Pay-per-click offers one of the smallest workspaces of any advertising medium. It’s like a small classified ad. You get a headline, a few words of text, and a web address (which I’ve left out of the examples). Yet fortunes have been made with pay-per-click campaigns.
I went to a random page on one of my own sites to grab the largest and smallest ads I saw. It happened to be the page on the speeches I have available; these are two of the four ads shown at that moment (they will rotate as Google’s inventory and displaying formulas dictate).
Effective Presentations
Learn How To Overcome The Ten Myths Of Public Speaking. 1 Day Seminar.
The body text is just 13 words (the first two words are a headline, in bigger type).
Speeches
Looking for speeches? Find exactly what you want today.
That’s a one-word headline, nine words of body copy.
Is that enough to say *anything* useful?
Yes, actually. This ad showed up on my frugal fun ideas page:
Creative Romantic Ideas
New Romantic Ideas Added Weekly. Easy To Search And Completely Free!
It’s easy to see where someone who was surfing around looking for something different than the usual dinner-and-a-movie might be curious enough to click. And it’s only 11 words.
In my case, I didn’t click because I didn’t want Google to think I was pumping up my commissions (grounds for terminating the program). But Google ads always display the URL, so I simply typed it into my menu bar.
Just as in writing any short-form copy, your goal is to grab the reader’s attention and pull that person to take an action–in this case, the action you want is a click on the link.
Let’s say I wanted to write an ad for my sixth book, Principled Profit: Marketing That Puts People First. The book is about the idea that ethical businesses are well placed on the road to success, if they understand how to harness the marketing advantages that this position opens up.
I might start with a grabber headline like
Ethics Equals Profits
Ethical Biz is Profitable
Ethics Equals Success
Forget Market Share–It’s Profit You Want
The nice thing about PPC is that I could test each of those before settling on one. And some researchers report that something as simple as changing one word, or flipping the position of a word, can make enormous differences in the return. If you authorize enough clicks, you can have meaningful results in hours. Also, nothing prevents you from running several different ads if they all pull well.

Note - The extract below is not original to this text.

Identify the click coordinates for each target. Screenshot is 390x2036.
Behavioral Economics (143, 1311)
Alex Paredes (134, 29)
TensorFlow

Similarly, I’d test variations on the body copy. But you want to measure not only clicks but also conversions: people who take the next desired action once they get to your landing page. An ad that pulls a lot of clicks but few conversions will waste vast sums of your money very quickly, whereas an ad that gets clicked enough to stay prominent in Google’s rotation but attracts a much greater percentage of actual prospects could be one of the most effective forms of paid advertising you can create.
In my case, the first thing I want to do is discourage non-readers. So I say right in the body copy that it’s a book. So these are some variations I might test:
Award-winning 160-page book, Principled Profit, shows how. (seven words)
Chicken Soup Co-Creator Jack Canfield praises Principled Profit book. (nine words)
Chicken Soup Co-Creator Jack Canfield praises Principled Profit book. Find out why. (twelve words)
Jack Canfield, Jay Levinson, Mark Joyner, 76 others all say, read this book. (fourteen words–but at 76 characters, it might be over Google’s character limit. If it is, I could change “all say,” to a colon.)
The last headline above is going for a different market segment than the others, so for that variation, my copy might read:
Profit when customers just have to tell friends. Award-winning book explains. (11 words)
As you might guess from a careful reading of this article, I haven’t actually tried PPC ads for this book. In fact, I’m kind of a greenhorn at the whole thing. I did a PPC campaign many years ago on GoTo, now known as Yahoo–before Google even took ads.
But it’s something I’ve wanted to try for PrinProfit for a while, and writing this series will move me closer to it. It takes time that I don’t have at the moment–to write the ads and landing pages, test, track the results, and analyze what’s working, and then repeat the cycle as you refine your campaign–but when I get caught up, I’ll experiment–and I’ll let you know the results. I’m planning to redesign the Principled Profit website, and as I do this, I’ll be looking at how to set it up so it’s friendly to PPC campaigns.
Of course, you do have the option to pay an expert to run your PPC campaign for you–but that’s more than I want to invest.